TASK INSTRUCTIONS >>
Reproduce the stretch from the start of the records through the line containing "height=379 pixels. point(66,166)", with both ends included. Leave the pictures out of your copy.

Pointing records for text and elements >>

+===+

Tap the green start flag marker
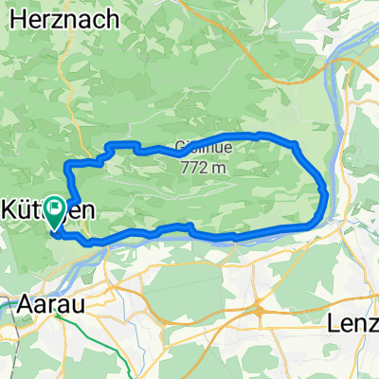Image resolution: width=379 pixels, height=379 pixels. point(56,209)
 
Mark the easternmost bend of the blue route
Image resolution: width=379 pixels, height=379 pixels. point(327,194)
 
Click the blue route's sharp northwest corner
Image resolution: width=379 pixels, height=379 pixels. point(66,166)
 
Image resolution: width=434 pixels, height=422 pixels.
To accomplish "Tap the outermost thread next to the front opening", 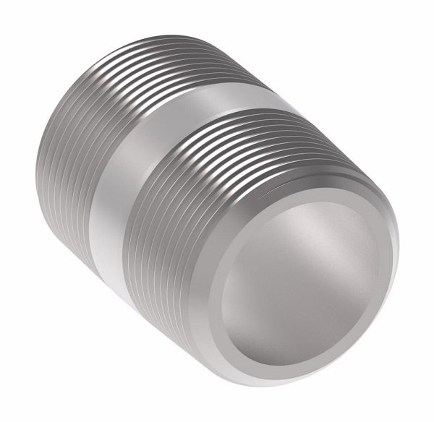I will pos(210,238).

+===+

OUTPUT FOR THIS EXERCISE >>
Tap the green start flag marker
Image resolution: width=379 pixels, height=379 pixels. point(56,209)
 
Mark the easternmost bend of the blue route
Image resolution: width=379 pixels, height=379 pixels. point(327,194)
 
Click the blue route's sharp northwest corner
Image resolution: width=379 pixels, height=379 pixels. point(66,166)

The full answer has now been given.